Operationally, strong ownership should connect each identity to a service, an environment, and a responsible team. That mapping should be visible in inventory and enforced in workflows, not left in a spreadsheet that drifts out of date. It also needs to be tied to asset and application records so the security team can answer three questions quickly: what is this identity for, who can change it, and what happens if it is compromised? NHIMG’s Ultimate Guide to NHIs — Key Challenges and Risks emphasizes that poor visibility and excessive privilege are common failure modes, and ownership is one of the few controls that can reduce both.

  • Assign one accountable owner, not a shared group with no decision maker.
  • Link the identity to a workload, system, or application, then review that link on a fixed cadence.
  • Require the owner to approve rotation, renewal, and emergency revocation.
  • Escalate orphaned identities to a default control owner for rapid review.

Good ownership also improves incident response. If a token leaks, responders should not need to reverse-engineer the deployment pipeline to find the right contact. When ownership is missing, teams often extend credential lifetimes as a temporary workaround, which increases exposure instead of reducing it. These controls tend to break down in large CI/CD estates and cross-functional platform teams because the identity is created by one group, deployed by another, and monitored by a third.

Common Variations and Edge Cases

Tighter ownership controls often increase operational overhead, requiring organisations to balance faster delivery against stronger accountability.
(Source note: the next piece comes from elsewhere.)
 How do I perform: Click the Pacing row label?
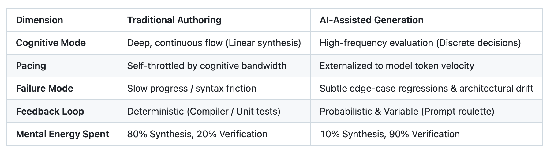[31, 66]
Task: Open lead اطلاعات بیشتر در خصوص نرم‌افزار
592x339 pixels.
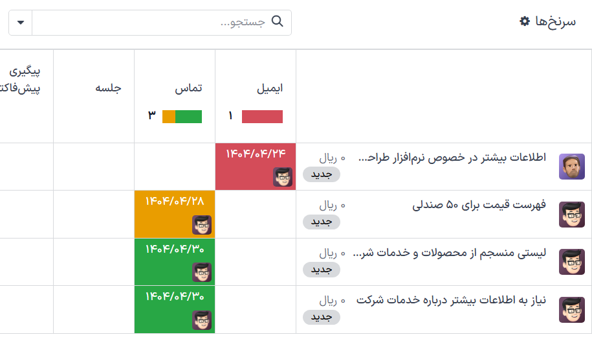Action: point(452,158)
That tradeoff is real in platform engineering, where shared services, ephemeral environments, and automation-heavy pipelines make it tempting to assign broad team ownership rather than a named steward. Current guidance suggests that team ownership can work, but only if a specific person or on-call role is responsible for actionability when trust changes.

There are also edge cases where the “owner” is not the creator. For example, third-party integrations may be provisioned by procurement, deployed by engineering, and monitored by security. In those cases, ownership should be explicit at the system level, with a named operational steward and a documented business sponsor. The same applies to service accounts used by legacy applications, where the original developer may be gone and the application still depends on the identity. NHIMG’s Top 10 NHI Issues and The 2024 ESG Report: Managing Non-Human Identities both reinforce that visibility and governance maturity remain inconsistent across enterprises.

The practical rule is simple: if no one can renew it, revoke it, or explain why it exists, the identity is already risky. Ownership is not just documentation, it is the mechanism that keeps machine identities from becoming permanent exceptions.

Standards & Framework Alignment

This section maps relevant standards and security frameworks to the operational risks and controls described in this guidance.

OWASP Non-Human Identity Top 10 address the attack and risk surface, while NIST CSF 2.0 and NIST AI RMF set the governance and control requirements practitioners need to meet.

Framework Control / Reference Relevance
OWASP Non-Human Identity Top 10 NHI-01 Ownership gaps drive orphaned NHIs and weak lifecycle control.
NIST CSF 2.0 ID.AM-5 Asset management needs accountable owners for identities and services.
NIST AI RMF AI governance requires accountability for autonomous machine actors and their access.

Define accountable owners for each AI-enabled workload and review responsibility as behavior changes.